# START OF Source excerpt

As a showcase of such a circumstance, in this article, we comprehensively compare three phase-encoding parameterization types. Starting from an extreme case where the full DoF of a DOE is warranted, we assume each of the graven pixels to be independent of each other, leading to a pixel-wise (PW) parameterized phase distribution during optimization [Fig. 1(a)]. This scheme has been widely used in state-of-the-arts [5,6]. However, the PW model shows very little control over the local smoothness, prone to difficulties in making the exact design sustainable. On the contrary, considering the fabrication feasibility of optics, rotational symmetric shapes are the most favored type for centuries, starting with spherical lenses and later on aspherical ones [14]. Their counterparts in the DOE sense, Fresnel lenses consisting of concentric rings, have also been intensively investigated [15,16]. There is only one DoF being possessed in this type of DOE design, which is the radius of curvature of the surface.

Notably, to enable a higher DoF, one can further relax the radial phase continuity constraint and treat rings as independent variables, thereby, the concentric ring (CR) phase plates [Fig. 1(b)] have been recently reported to solve AiF, MDE, and achromatic imaging problems [7,9,17,18]. Like the conventional spherical optics, the CR model is robust to practical installation and calibration of lenses. Moreover, this symmetric characteristic can not only accelerate the diffraction modeling by dimensionality reduction but also facilitate a relatively practical fabrication process.

# END OF Source excerpt

_Set task_: Continue the excerpt on phase-encoding parameterization for diffractive optical elements, starting right after its last sentence. The records come from a separate source and have no connection to the excerpt.

# START OF Supplied information

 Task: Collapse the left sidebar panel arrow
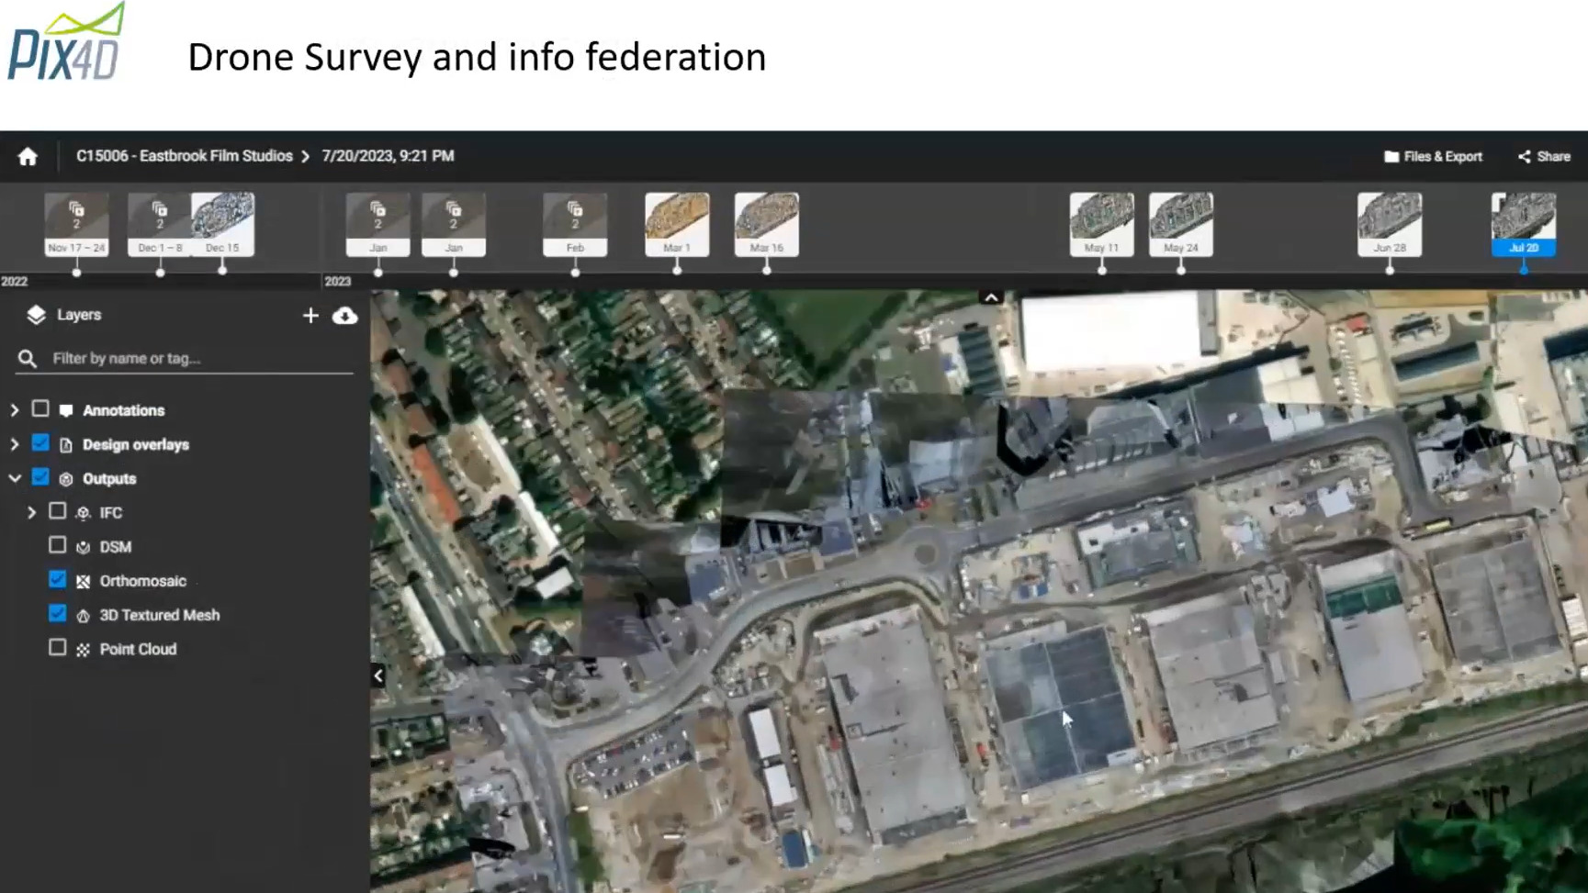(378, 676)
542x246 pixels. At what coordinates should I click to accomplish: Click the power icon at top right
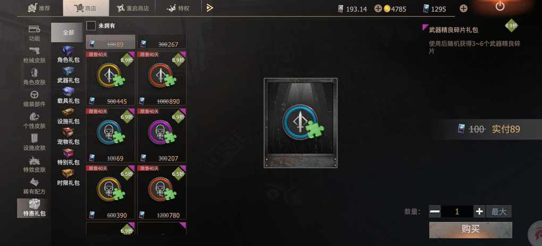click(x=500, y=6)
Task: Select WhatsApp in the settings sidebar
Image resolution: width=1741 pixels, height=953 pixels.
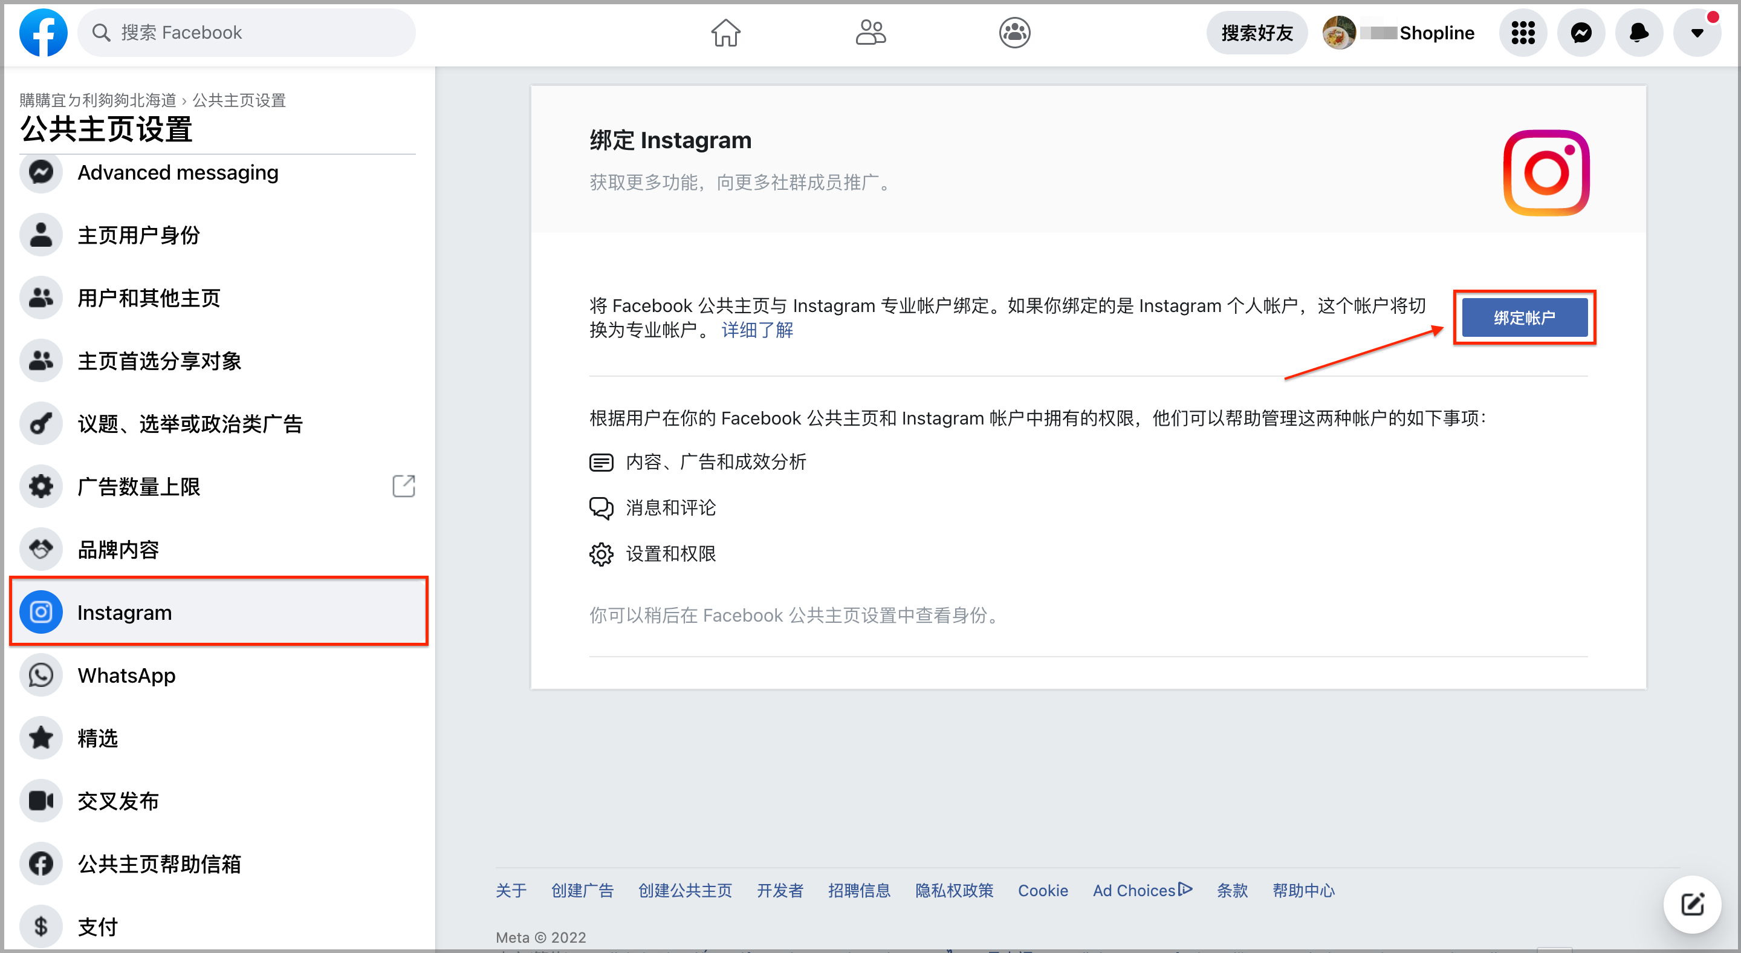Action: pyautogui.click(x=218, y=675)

# END OF Supplied information

_Written answer_:
Unfortunately, the radial discontinuity of CR can make sophisticated fabrication techniques like lithography indispensable. In this point of view, this type of parameterization option exhibits over-constrains and wastes the underlying DoF that lithography techniques can grant inside the otherwise planar rings [19]. To extend the DoF of the CR type, adding extra features to the phase distribution is often considered. Although various parameterizations are available, if treating the phase distribution of each ring in the CR model as a zero-order polynomial of the azimuthal angle, the DoF can be extended by intuitively introducing an extra first-order term, i.e., a vortex shape [see Fig. 1(c)]. This term expands the DoF by a factor of two, providing more encoding capability for modulating incoming waves subject to desired tasks. It is worth noting that this parameterization is similar to the phase plate forming a helix-shaped PSF, which has been widely used for depth estimation [20–22]. In addition, it simultaneously introduces the extra orbital angular momentum (OAM) to photons transmitted from each ring [23], thus we term it the OAM model in this work.

The fact that most imaging systems feature a circular aperture naturally raises the option of using Zernike polynomials to parameterize the aperture wavefront [24], which have been widely applied in deep optics [4,6,25]. The Zernike model differs from the aforementioned sub-aperture parameterization method in that it is realized by the summation of a set of full-aperture orthogonal and smooth bases. Although this model guarantees phase smoothness, it can be ambiguous to specify the proper number and the type of bases from infinite ones. Importantly, for the target AiF-MDE task, the Zernike model has shown sub-optimal performance compared with the CR model, as indicated in the prior work [9]. Therefore, for brevity, we decide to exclude this model from our investigation.

We adopt the AiF-MDE task to compare the three parameterization manners. As a representative of deep optics applications, the AiF-MDE task contains inherent conflicts in its sub-goals. As AiF prefers easily invertible PSF which tends to be depth-invariant [26], while the MDE task tends to reserve depth-dependent features [24]. Fortunately, there remains a possibility that the two tasks can be balanced well in an E2E scheme, especially when a powerful neural network is involved [9]. As one of the greatest features of deep optics, the E2E optimization usually has the ability to improve the general performance further for multi-objective optimization despite inevitable trade-offs in the point of view of sequential, separated designs.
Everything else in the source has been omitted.